TCP and UDP packets of this edge pair are assigned the XCP macro flow as shown in Fig. 2.1 similar to TeXCP [17]. The edge nodes of OPS network apply leaky-bucket pacing to the macro flows by using the rate information provided by XCP for minimizing the burstiness. As a result, there is no need to modify the TCP and UDP agents of computers or limit the speed of access links for decreasing burstiness. We evaluate the FDL requirements and packet drop rates on a realistic mesh NSFNET topology with multiple-hop paths. We show how FDL requirements change with utilization, FDL granularity, scheduling, and packet size distribution.

## Switch Architectures for Small-buffered Optical Packet Switched Networks [18]
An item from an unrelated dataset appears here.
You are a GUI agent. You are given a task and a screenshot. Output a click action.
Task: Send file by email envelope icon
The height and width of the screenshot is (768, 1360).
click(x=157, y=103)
We investigate and compare input and output buffered optical switch architectures for minimizing the size of optical switching fabric of core nodes while achieving high throughput with small FDL-based buffers. Switching fabric size is an important cost factor in routers, so it is necessary to design a suitable switch architecture for the proposed small-buffered architecture. Many switching fabric architectures like MEMS, optomechanical, electrooptic, thermooptic, liquid-crystal based switches are proposed for optical switching [19]. However, the number of switching elements in the fabric increases together with the overall cost as the number of ports of the switch increases. Moreover increasing the switch size introduces high crosstalk and insertion losses in many proposed switching fabric architectures. We compare the buffering architectures input buffering with VOQ, and output buffering with void filling, by using a star topology. We evaluate the packet drop rates depending on FDL granularity and packet size distribution. We show that input buffering requires comparable number of delay lines as output buffering architectures at 30% utilization, which is typical for backbone links of network operators, with pacing.

# Pacing for Optical Packet Switched Networks with Very Small Optical RAM [20, 21, 22]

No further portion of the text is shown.